第20話 御神木の声
ある日の朝、神主から特別な依頼が紗希と源蔵に届けられた。
「神社の御神木が弱り始めています。このままでは村を守る象徴が失われてしまうかもしれません。どうか、何とかしていただけませんか?」
「御神木……?」
紗希は初めて聞く言葉に戸惑いながらも、神主の真剣な顔に緊張を覚えた。
「御神木とは、神社を守り続ける象徴的な木だ。この木を救うためには、お前の技術と心が必要になる。」源蔵が静かに言った。
「わ、わかりました……やります……」
神社の奥に立つ御神木は、長い年月を経て大きく成長した美しい木だった。
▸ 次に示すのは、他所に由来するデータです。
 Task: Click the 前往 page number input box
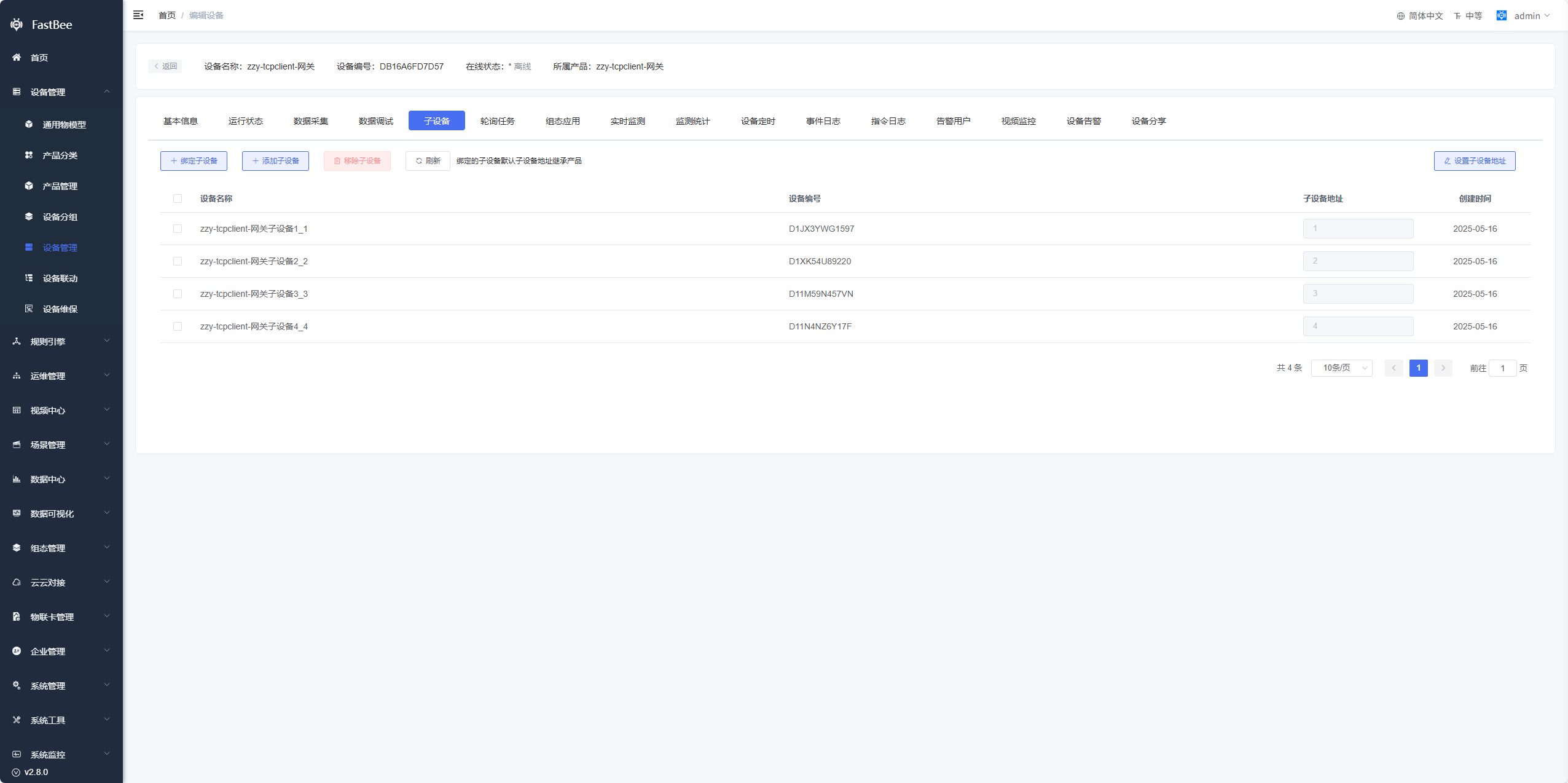pos(1502,368)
しかし、幹にはひび割れができ、枝の一部が枯れていた。
「この木を治すには、傷ついた部分を補修し、新たな支えを作る必要がある。だが、木そのものに負担をかけないように慎重にな。」
源蔵の言葉に、紗希は深呼吸をしながら作業を始めた。
まず、御神木のひび割れた部分を観察した。幹の一部は腐食が進んでおり、雨水が染み込むのを防ぐために補修が必要だった。
「ノミを使って腐った部分を取り除き、新しい木材を埋め込むんだ。」と源蔵が指示する。
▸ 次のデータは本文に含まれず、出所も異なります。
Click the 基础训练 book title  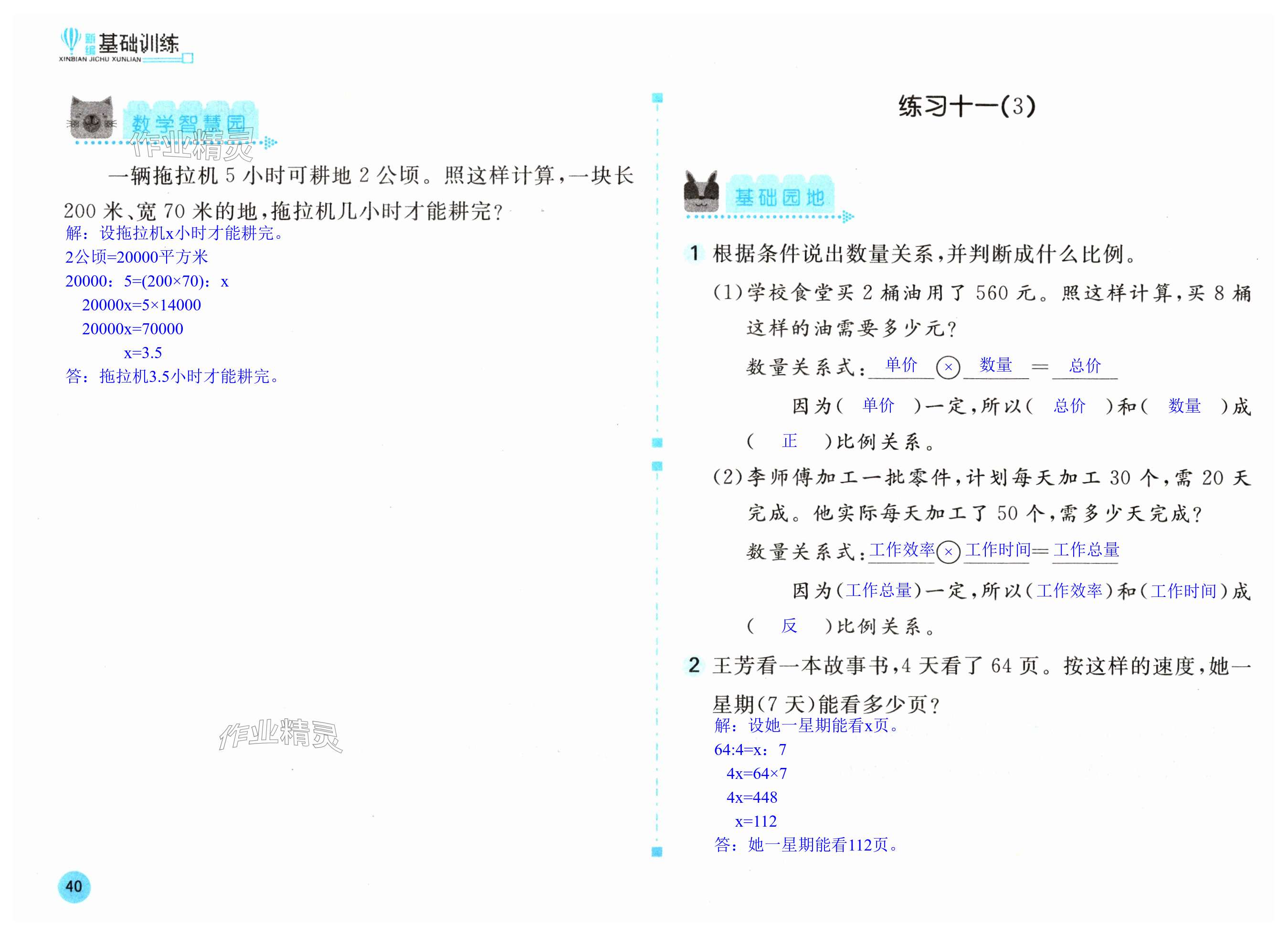pos(138,44)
紗希は慎重にノミを動かし、腐った部分を少しずつ削り取った。木が削られる音が静かな森に響き、その音に紗希は御神木の声を聞いているような感覚を覚えた。
「御神木もきっと、紗希の手を喜んでるよ!」ピロンが励ましの声をかける。
「ありがとう……ピロン……」
腐った部分を取り除いた後、紗希は新しい木材をぴったりと埋め込む作業に取り掛かった。その木材は神社の裏山から特別に用意されたもので、御神木と同じ種類の木だった。
「木目を合わせることで、御神木と一体化するんだ。自然との調和を意識しろ。」源蔵がアドバイスする。
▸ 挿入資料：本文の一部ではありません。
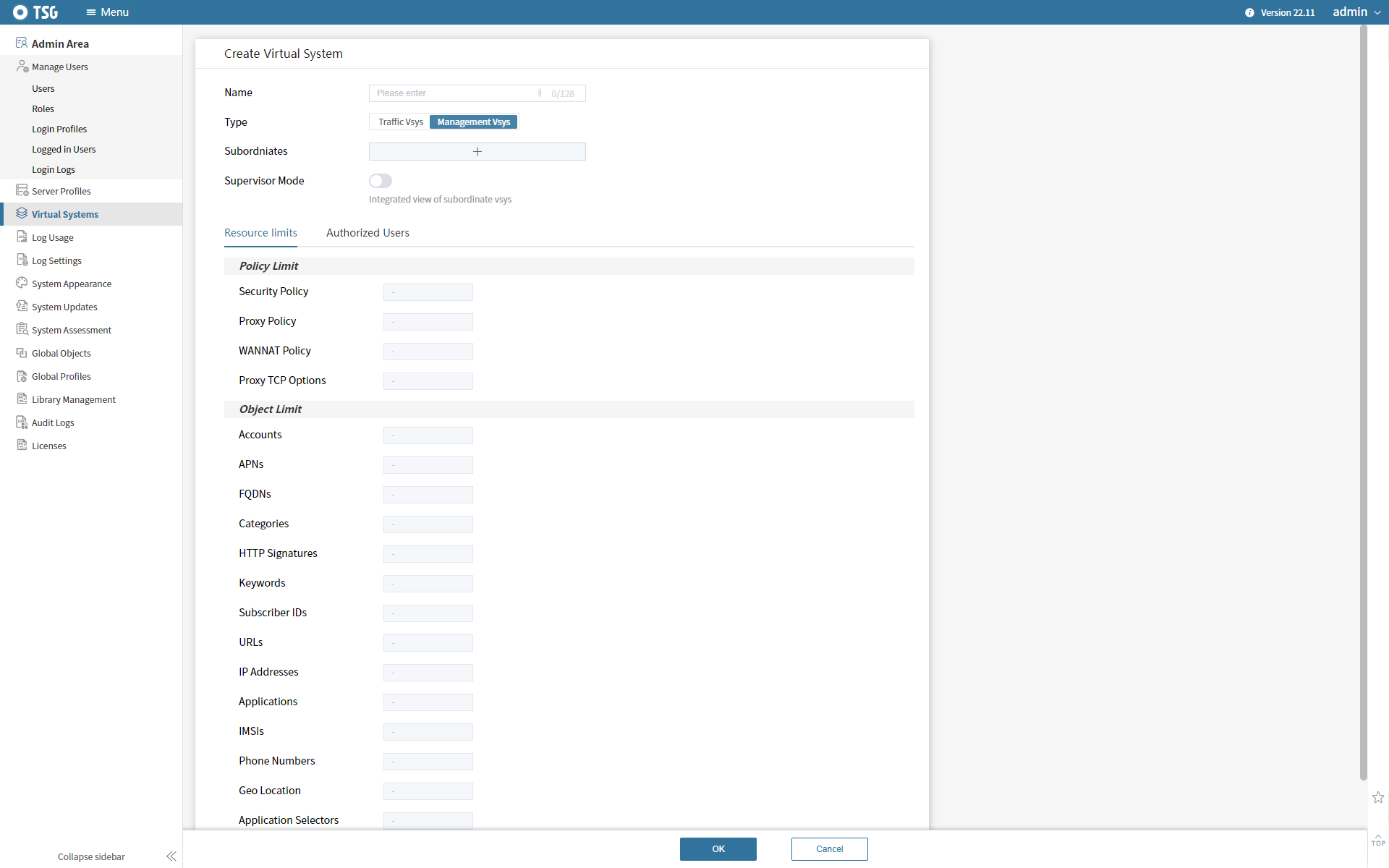This screenshot has width=1389, height=868.
Task: Click the version info icon
Action: point(1249,12)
紗希はその言葉を胸に刻みながら、木目を丁寧に揃えた。作業が進むたびに、御神木が少しずつ元気を取り戻していくように感じた。
午後になると、弱った枝を支えるための補強作業が始まった。紗希は木の根元に支柱を立て、枝が風に揺れても折れないように固定した。
「これで……御神木も……守れるかな……」
「よくやった。これで御神木はまた村を見守り続けるだろう。」源蔵が微笑みながら言った。
作業が終わると、村人たちが御神木を見に集まった。修繕された木を見て、村人たちは安堵の表情を浮かべた。
「御神木が元気を取り戻してる!本当にありがとう、紗希さん!」
その言葉に、紗希は少し恥ずかしそうに微笑んだ。
その夜、源蔵は深い緑色の宝石を紗希に手渡した。
「この宝石は『命』を象徴するものだ。お前が御神木を守ったことで、この村の命もまた守られた。」
紗希は宝石を手に取り、じっと見つめた。木の香りや手触りが心の中に蘇り、胸がじんわりと温かくなる。
「私……この木の声……聞けた気がする……」
「それが宮大工の力だ。お前の手が自然と繋がった証だよ。」
紗希はその言葉を胸に刻みながら、新たな決意を抱いた。こうして彼女は、御神木と共にまた一歩成長を遂げていくのだった。